Opened 12 years ago

Closed 10 years ago

#19043 closed New feature (duplicate)

Mutable Password Hash Strength

Reported by: Jason Buckner Owned by: nobody
Component: contrib.auth Version: dev
Severity: Normal Keywords: auth, bcrypt, pbkdf2
Cc: Triage Stage: Accepted
Has patch: yes Needs documentation: yes
Needs tests: no Patch needs improvement: yes
Easy pickings: no UI/UX: no

Description

Django 1.4 introduced automatic conversion of passwords from one hashing algorithm to another. Some algorithms, notably Bcrypt and PBKDF2 can have different work factors and iterations. Currently there's no way to change the difficulty of the particular algorithm without subclassing it and writing your own hasher. Even then, it won't re-hash the password with the new difficulty.

This patch adds two Django settings, BCRYPT_ROUNDS (as used in django-bcrypt) and PBKDF2_ITERATIONS, depending on your preferred algorithm. If you change these values, the next time check_password() is called when a user logs in, it will re-hash their password with the new difficulty.

We did this by introducing an is_current() method in the django.contrib.auth.hashers.BasePasswordHasher that returns whether or not the hash matches the desired difficulty. For instance, in the BCryptPasswordHasher, we compare the safe_summary['work factor'] against the BCRYPT_ROUNDS setting and if they differ, re-hash the password.

There are also tests included.

Attachments (1)

password_hashing.diff (5.4 KB ) - added by Jason Buckner 12 years ago.

Download all attachments as: .zip

Change History (8)

by Jason Buckner, 12 years ago

Attachment: password_hashing.diff added

comment:1 by Jason Buckner, 12 years ago

I have also opened a pull request for this ticket.

comment:2 by Preston Holmes, 12 years ago

The bar is pretty high for introducing new settings - I'm not sure this passes that bar.

The subclassing of the hashers is very straightforward and even well documented:

https://docs.djangoproject.com/en/dev/topics/auth/#increasing-the-work-factor

You don't have to actually write your own hasher when subclassing in this case, just change a few attributes.

I do think an argument could be made for changing the must_update flag to check if the same hasher is being used, not just the same algorithm. That would address the second part of your changes.

Another reason not to introduce these settings - is it makes our sane security defaults a little too easy to muck with. The project has to tread a line between defaults that are robust and not easily circumvented by genuine accident, while still allowing those who know what they are doing to make the changes they need to.
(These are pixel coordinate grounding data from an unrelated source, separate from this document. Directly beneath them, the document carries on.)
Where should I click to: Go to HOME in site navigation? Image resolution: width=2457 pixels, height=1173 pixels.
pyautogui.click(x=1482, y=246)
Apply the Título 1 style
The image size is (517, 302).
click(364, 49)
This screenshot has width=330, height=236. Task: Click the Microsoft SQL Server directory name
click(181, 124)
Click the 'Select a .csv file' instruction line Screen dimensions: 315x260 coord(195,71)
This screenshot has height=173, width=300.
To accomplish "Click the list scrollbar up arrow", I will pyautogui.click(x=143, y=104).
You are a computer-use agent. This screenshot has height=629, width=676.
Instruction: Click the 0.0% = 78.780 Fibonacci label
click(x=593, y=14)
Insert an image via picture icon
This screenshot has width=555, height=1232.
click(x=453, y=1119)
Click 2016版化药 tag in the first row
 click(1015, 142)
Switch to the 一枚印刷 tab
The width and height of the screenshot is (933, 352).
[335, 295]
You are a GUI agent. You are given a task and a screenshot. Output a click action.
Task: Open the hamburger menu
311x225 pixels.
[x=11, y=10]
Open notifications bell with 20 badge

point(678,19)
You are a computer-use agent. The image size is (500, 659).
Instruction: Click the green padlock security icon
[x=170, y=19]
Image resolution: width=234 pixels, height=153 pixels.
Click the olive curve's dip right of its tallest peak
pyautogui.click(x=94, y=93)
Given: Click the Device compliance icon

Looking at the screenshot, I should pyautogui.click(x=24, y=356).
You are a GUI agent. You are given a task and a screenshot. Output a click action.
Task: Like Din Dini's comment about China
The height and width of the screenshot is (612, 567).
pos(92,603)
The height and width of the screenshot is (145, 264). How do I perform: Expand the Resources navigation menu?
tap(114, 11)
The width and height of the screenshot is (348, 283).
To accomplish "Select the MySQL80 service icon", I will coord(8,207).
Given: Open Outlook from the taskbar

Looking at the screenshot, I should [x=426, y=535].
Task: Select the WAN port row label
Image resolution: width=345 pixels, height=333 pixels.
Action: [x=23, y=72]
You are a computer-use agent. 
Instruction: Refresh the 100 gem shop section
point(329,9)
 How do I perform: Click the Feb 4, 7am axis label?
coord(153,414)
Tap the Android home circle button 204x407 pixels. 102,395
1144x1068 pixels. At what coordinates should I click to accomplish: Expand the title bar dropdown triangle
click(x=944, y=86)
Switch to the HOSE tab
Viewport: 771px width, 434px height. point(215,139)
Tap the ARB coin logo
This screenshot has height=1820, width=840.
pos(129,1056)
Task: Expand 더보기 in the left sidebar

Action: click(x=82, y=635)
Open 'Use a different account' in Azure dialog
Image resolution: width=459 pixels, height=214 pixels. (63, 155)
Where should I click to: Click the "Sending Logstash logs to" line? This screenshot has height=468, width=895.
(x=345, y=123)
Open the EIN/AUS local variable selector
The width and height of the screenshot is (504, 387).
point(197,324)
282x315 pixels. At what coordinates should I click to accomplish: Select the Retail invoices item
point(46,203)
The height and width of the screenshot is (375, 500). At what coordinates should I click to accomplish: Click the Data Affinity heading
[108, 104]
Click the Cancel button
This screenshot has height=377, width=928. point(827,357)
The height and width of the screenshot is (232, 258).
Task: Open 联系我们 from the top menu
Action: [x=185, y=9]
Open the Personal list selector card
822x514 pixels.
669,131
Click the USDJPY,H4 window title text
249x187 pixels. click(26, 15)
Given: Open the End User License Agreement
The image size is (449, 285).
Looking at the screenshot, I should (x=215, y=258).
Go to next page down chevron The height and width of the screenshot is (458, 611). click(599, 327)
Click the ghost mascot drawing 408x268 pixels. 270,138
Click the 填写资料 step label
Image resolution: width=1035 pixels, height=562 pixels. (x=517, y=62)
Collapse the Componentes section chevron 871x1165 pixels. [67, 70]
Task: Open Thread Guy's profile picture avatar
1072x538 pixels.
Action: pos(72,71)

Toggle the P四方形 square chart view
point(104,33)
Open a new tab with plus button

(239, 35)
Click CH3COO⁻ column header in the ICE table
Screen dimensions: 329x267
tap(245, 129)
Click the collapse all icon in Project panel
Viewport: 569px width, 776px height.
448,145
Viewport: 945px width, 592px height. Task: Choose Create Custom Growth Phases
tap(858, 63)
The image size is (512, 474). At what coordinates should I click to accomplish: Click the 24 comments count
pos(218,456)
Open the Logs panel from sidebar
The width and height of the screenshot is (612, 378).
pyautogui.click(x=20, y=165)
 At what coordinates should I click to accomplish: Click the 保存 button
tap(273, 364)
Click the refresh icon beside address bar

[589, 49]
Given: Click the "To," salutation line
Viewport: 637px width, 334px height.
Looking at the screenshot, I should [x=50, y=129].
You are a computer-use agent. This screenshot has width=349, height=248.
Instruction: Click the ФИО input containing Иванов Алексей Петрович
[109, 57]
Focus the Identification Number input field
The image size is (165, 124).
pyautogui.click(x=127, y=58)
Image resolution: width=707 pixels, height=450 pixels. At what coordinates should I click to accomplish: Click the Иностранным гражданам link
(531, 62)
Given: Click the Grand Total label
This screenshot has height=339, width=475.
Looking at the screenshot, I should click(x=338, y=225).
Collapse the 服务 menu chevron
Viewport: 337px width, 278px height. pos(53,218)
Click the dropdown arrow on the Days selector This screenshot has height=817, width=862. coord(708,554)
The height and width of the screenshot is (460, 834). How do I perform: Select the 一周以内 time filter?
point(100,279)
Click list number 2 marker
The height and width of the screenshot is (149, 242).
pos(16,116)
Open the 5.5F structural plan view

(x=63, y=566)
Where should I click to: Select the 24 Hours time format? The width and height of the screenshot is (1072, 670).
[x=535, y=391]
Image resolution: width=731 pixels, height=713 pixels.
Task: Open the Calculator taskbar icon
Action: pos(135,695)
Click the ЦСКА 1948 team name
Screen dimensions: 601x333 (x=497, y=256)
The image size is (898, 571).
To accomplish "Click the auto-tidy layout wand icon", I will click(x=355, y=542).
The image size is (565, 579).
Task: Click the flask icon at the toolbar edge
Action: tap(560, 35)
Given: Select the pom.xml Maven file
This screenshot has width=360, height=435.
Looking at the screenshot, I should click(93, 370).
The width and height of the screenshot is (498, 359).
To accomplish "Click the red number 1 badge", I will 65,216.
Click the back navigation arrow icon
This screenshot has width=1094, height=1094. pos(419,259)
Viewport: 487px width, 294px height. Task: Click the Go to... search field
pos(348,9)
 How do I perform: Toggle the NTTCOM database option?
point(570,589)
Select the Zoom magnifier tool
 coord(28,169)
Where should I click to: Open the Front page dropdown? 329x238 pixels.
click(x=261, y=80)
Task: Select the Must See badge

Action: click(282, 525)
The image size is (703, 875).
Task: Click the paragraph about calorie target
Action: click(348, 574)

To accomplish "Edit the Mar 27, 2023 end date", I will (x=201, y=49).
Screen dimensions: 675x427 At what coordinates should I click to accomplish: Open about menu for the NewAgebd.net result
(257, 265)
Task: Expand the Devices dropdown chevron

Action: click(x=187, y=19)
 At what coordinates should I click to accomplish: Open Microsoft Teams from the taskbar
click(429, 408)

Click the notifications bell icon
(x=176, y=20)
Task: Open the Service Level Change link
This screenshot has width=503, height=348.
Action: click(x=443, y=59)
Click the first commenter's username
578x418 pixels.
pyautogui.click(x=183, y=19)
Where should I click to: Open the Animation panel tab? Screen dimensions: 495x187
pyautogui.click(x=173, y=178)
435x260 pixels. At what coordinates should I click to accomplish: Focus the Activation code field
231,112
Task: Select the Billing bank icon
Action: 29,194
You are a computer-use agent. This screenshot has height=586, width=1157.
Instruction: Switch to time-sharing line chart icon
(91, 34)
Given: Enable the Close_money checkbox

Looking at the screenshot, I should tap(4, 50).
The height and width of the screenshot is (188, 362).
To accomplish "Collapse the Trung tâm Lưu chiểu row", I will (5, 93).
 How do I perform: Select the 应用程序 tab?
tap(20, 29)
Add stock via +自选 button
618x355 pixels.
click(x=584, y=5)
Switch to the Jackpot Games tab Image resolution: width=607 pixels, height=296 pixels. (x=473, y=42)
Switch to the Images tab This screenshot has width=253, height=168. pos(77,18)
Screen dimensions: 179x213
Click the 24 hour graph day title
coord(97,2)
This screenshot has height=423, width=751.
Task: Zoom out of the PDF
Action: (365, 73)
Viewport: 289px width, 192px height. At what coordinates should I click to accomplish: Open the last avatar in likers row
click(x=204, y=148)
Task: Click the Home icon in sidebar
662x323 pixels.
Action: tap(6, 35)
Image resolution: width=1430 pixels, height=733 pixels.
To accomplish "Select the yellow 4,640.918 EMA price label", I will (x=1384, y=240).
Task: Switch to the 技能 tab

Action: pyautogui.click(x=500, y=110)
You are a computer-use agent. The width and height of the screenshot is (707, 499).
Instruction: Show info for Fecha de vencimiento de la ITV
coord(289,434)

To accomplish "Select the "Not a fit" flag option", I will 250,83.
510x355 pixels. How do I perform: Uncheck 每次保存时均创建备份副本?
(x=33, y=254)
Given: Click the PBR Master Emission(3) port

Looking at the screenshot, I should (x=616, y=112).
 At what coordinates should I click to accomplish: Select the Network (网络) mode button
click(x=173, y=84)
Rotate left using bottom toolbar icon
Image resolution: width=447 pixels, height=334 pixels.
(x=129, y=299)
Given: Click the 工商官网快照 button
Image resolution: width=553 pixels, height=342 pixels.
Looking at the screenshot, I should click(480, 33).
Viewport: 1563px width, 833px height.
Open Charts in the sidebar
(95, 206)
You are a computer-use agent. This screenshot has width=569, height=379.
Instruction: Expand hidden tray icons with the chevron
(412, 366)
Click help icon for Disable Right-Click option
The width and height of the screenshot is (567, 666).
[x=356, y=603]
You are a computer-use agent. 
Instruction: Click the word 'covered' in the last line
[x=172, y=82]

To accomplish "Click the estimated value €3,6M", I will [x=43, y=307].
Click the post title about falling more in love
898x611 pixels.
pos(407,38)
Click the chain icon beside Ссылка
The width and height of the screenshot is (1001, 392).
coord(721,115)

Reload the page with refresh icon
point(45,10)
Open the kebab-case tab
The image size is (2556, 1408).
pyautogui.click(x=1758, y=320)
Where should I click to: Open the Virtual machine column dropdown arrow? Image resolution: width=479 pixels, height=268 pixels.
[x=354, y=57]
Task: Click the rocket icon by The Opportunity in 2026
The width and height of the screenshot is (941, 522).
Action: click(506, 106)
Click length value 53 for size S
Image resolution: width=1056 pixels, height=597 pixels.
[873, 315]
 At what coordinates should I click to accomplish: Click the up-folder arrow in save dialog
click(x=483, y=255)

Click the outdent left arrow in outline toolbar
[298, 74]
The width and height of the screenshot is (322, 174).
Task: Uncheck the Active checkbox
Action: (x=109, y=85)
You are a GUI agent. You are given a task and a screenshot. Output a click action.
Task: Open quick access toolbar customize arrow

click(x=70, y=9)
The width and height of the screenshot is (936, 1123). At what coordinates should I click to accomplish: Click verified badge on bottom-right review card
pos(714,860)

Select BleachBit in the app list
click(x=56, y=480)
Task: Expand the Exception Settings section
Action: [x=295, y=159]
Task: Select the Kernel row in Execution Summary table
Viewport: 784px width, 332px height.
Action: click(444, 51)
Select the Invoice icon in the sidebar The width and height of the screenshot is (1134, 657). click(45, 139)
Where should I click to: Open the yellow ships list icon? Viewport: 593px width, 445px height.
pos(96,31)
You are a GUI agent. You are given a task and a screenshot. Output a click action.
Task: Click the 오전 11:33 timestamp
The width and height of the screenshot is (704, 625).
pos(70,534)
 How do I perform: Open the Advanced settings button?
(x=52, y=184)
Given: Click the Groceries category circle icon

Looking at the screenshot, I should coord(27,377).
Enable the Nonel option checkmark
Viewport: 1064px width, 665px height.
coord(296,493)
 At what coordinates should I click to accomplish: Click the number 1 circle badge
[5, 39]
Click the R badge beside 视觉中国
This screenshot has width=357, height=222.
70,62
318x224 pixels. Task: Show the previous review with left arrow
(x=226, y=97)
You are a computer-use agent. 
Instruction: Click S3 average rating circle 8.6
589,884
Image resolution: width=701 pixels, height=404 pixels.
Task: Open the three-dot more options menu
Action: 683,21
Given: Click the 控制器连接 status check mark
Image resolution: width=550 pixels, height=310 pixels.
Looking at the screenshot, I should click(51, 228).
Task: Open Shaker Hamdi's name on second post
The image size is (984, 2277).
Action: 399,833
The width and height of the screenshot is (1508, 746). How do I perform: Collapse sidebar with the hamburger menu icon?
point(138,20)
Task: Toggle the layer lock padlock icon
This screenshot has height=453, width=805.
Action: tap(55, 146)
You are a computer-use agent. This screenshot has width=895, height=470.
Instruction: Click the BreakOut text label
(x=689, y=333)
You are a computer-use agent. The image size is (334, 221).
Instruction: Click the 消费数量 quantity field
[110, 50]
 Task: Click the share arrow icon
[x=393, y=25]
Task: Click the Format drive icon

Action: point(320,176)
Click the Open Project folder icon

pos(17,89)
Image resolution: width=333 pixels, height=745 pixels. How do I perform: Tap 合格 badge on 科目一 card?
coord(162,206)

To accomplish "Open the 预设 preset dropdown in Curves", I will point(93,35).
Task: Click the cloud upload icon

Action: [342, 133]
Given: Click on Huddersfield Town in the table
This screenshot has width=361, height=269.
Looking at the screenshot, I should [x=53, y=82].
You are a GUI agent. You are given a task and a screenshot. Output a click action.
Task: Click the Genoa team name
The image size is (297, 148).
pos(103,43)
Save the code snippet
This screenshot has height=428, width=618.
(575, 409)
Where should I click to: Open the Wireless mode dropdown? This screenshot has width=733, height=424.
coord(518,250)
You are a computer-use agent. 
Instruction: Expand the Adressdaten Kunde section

Subclassing seems to strike that balance better than a pair of settings.

comment:3 by Tomek Paczkowski, 12 years ago

If you want to force rehashing, change the algorithm name when subclassing it, say from pbkdf2_sha256 to pbkdf2_sha256_100000.

Last edited 12 years ago by Tomek Paczkowski (previous) (diff)

comment:4 by Aymeric Augustin, 12 years ago

Triage Stage: UnreviewedAccepted

If I understand correctly, the technique described in the documentation to increase the work factor will only work for new passwords; existing passwords won't be upgraded. I'm accepting the ticket on this basis.

However, I'd prefer an implementation based on subclassing, for the reasons described by ptone, and also because it's generally more flexible.

The solution proposed by oinopion looks more like a workaround with the current code than like something we'd like to document.

comment:5 by Aymeric Augustin, 12 years ago

Really, this doesn't pass the threshold for introducing new settings.

Since GitHub doesn't offer any options besides open/close, I've closed the pull request; you're welcome to reopen it with a patch that:

  • doesn't introduce new settings
  • updates the documentation on increasing the work factor
  • changes the implementation of must_update to take into account the number of rounds

comment:6 by Tim Graham, 11 years ago

Needs documentation: set
Patch needs improvement: set

comment:7 by Tim Graham, 10 years ago

Resolution: duplicate
Status: newclosed

Existing passwords should be updated as of #21535 (Django 1.6.1).